Sans mentir, ce qui m’effraie le plus dans une hospitalisation, ce n’est pas le fait d’être enfermée pendant plusieurs jours, ni les pénibles examens, ni même une éventuelle intervention chirurgicale. Non, ce sont les innombrables documents à lire et à remplir ! Formulaire de pré-admission, personne à prévenir en cas d’urgence, recommandations, risques encourus, questionnaire d’anesthésie, ordonnances, résultats d’examens…, j’avoue que les liasses de documents qu’on nous remet parfois à l’hôpital provoquent irrémédiablement chez moi une subite envie de pleurer. Sans oublier que la remise de ces documents s’accompagne généralement d’une phrase du genre : « Y’a bien quelqu’un qui va vous aider à lire tout ça. » J’ignore qui est ce « quelqu’un » qui rôde dans l’esprit du personnel des hôpitaux, ou d’autres administrations d’ailleurs. Alors puisque j’ai la parole, j’en profite pour le rappeler une fois de plus. Non je ne vis plus chez mes parents depuis longtemps. Non je n’ai pas de conjoint ou d’enfants bien voyants que je pourrais exploiter pour cette tâche fastidieuse. Non mes amis ne sont pas là pour ça. D’ailleurs, vous en avez beaucoup, vous, des amis qui sont prêts à passer une demi-journée à remplir des documents administratifs à votre place ? Moi je crois qu’ils préfèrent qu’on aille se balader ou boire des coups en terrasse… Non, je ne souhaite pas payer quelqu’un. Je ne vois pas pourquoi ces contraintes devraient faire peser sur moi une charge financière supplémentaire. Non je ne cache pas d’esclave dans ma cave. Et pour tout vous dire, non je ne tiens pas à partager des informations médicales confidentielles avec qui que ce soit en dehors du personnel de santé qui me suit ! J’aimerais tant pouvoir être pleinement actrice et autonome dans le suivi de mon parcours de soin. Alors oui, lorsque je me retrouve impuissante face à la lourdeur des formalités médicales, j’ai simplement envie de pleurer. Comment se fait-il que, en 2021, tous ces documents ne soient pas disponibles sous des formats adaptés aux différents handicaps et notamment en version numérique accessible avec un lecteur d’écran ?

Déjouer les pièges des bonnes intentions

Une femme médecin Peut-être parce que l’empathie est une qualité très répandue parmi le personnel soignant, je n’ai jamais eu trop à me plaindre du comportement des infirmières, brancardiers ou aides-soignantes à mon égard. Pourtant il arrive qu’à trop vouloir bien faire, on tombe à côté de la plaque. 

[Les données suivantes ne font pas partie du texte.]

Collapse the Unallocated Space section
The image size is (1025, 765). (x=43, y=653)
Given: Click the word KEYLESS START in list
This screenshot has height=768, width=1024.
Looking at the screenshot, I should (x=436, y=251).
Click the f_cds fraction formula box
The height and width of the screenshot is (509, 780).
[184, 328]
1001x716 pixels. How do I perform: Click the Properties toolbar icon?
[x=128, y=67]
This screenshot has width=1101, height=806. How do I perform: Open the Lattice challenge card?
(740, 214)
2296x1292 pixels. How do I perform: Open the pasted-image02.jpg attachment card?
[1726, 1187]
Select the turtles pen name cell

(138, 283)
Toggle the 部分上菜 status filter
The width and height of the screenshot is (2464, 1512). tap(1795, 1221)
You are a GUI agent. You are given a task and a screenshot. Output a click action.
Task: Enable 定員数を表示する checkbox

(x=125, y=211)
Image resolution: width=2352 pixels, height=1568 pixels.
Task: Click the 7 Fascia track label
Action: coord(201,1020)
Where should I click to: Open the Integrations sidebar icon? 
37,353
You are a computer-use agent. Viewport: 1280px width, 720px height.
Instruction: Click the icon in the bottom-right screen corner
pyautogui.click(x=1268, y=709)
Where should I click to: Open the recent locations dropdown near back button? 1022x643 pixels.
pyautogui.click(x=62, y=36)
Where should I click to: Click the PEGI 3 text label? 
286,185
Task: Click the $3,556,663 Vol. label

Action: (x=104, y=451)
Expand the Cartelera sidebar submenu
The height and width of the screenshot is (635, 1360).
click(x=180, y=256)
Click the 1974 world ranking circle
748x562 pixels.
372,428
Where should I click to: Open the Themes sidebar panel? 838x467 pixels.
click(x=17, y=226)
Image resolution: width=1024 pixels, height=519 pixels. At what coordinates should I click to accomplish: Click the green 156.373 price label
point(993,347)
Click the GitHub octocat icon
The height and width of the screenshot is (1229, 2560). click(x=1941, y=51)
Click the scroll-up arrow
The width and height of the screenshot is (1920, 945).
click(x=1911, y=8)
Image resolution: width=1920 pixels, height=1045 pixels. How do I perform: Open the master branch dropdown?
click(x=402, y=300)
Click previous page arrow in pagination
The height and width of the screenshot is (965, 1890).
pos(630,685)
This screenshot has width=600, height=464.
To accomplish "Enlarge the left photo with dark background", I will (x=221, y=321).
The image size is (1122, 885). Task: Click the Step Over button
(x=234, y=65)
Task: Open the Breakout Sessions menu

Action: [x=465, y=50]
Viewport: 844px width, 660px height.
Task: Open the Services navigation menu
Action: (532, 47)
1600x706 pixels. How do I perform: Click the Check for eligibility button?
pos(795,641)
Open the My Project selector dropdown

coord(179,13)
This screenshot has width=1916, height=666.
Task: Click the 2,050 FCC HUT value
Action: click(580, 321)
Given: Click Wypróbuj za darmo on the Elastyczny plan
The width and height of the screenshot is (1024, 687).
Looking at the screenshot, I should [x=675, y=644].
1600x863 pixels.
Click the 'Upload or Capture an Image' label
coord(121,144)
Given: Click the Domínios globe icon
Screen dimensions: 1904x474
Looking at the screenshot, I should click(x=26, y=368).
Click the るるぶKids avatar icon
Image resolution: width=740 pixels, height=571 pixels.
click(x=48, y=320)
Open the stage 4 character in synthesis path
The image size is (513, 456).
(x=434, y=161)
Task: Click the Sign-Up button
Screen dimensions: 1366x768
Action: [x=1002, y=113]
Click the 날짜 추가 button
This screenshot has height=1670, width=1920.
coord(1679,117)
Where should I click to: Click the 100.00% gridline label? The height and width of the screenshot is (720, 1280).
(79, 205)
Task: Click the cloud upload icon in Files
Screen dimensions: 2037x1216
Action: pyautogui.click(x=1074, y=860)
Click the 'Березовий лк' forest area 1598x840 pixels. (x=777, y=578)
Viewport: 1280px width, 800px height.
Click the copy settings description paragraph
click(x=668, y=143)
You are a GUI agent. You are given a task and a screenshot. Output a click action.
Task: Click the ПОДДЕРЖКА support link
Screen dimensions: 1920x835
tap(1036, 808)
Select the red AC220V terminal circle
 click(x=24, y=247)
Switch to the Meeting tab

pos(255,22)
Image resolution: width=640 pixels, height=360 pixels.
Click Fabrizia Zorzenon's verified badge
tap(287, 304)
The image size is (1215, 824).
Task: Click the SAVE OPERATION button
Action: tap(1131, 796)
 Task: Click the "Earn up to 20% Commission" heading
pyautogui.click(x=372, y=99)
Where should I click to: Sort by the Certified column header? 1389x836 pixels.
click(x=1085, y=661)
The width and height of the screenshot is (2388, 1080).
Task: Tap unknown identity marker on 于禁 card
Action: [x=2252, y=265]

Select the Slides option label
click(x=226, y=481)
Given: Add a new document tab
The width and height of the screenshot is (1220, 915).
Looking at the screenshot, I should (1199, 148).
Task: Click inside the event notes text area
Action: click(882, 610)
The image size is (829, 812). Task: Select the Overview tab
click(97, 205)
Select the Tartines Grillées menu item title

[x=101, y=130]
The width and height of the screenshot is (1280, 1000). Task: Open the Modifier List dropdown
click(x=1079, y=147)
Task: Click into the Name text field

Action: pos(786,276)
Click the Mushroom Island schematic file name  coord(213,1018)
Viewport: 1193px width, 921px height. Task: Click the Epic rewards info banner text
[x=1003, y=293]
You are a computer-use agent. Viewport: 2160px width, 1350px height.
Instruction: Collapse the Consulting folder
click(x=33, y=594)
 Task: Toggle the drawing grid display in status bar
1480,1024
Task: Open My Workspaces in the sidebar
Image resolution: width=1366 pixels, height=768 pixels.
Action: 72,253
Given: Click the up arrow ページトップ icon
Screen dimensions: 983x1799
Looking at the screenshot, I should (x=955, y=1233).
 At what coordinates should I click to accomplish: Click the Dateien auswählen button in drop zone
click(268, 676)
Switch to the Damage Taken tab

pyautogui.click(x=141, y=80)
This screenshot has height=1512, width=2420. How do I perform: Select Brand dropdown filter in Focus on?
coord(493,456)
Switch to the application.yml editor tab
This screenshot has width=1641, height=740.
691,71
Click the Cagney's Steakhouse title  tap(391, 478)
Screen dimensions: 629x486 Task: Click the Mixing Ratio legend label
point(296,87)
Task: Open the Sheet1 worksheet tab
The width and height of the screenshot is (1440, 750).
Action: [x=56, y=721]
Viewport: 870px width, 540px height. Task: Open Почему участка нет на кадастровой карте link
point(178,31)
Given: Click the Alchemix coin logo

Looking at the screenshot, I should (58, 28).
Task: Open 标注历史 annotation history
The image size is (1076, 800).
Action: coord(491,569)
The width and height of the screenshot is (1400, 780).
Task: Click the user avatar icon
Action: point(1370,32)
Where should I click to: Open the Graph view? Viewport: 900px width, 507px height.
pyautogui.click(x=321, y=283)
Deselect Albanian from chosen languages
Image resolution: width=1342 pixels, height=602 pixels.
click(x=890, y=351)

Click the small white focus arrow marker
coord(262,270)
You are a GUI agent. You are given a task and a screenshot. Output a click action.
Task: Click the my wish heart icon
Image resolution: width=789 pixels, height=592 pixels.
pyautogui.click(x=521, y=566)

Dès lors que vous êtes admis à l’hôpital et même si vous êtes en pleine forme, le fauteuil roulant est de rigueur pour tous les déplacements, surtout si vous avez un handicap et même si celui-ci n’altère en rien votre motricité. J’ai souvent dû négocier avec les brancardiers qui m’accompagnaient à des examens ou des consultations au sein de l’hôpital pour avoir la permission de me déplacer sur mes deux jambes. Un jour, mon interlocuteur n’avait rien voulu entendre. Il me pousse donc dans mon fauteuil roulant vers l’extérieur du service. Nous attendons devant les ascenseurs, moi bougonnant qu’on fasse des choix à ma place, lui stoïque, en ayant certainement vu passer d’autres… Nous attendons, attendons, attendons… jusqu’à ce que, au bout d’une bonne vingtaine de minutes, un infirmier nous informe que ces ascenseurs sont hors service. Le brancardier a alors dû se résoudre à me laisser marcher, une occasion pour lui d’apprendre à guider une personne non-voyante.

La prise des repas comporte aussi son lot de devinettes : l’organisation du plateau, le contenu des barquettes, le bon ordre des plats de l’entrée au dessert, l’emplacement des couverts, de la carafe d’eau… Un jour que j’avais affaire à une aide-soignante particulièrement attentionnée, celle-ci avait pris soin, non seulement d’ouvrir chacune des barquettes composant le repas, mais aussi le yaourt dans lequel elle était allée jusqu’à planter ma petite cuillère. Non que je ne sois pas reconnaissante de cette attention, je l’aurais été davantage si elle m’avait informée de sa démarche. Car alors que j’explorais mon plateau, un réflexe de douleur après m’être brûlé les doigts dans la sauce du sauté de dinde m’a fait accrocher du poignet la petite cuillère, qui, dans son déséquilibre, a entraîné le contenu du yaourt sur ma jolie chemise d’hôpital… 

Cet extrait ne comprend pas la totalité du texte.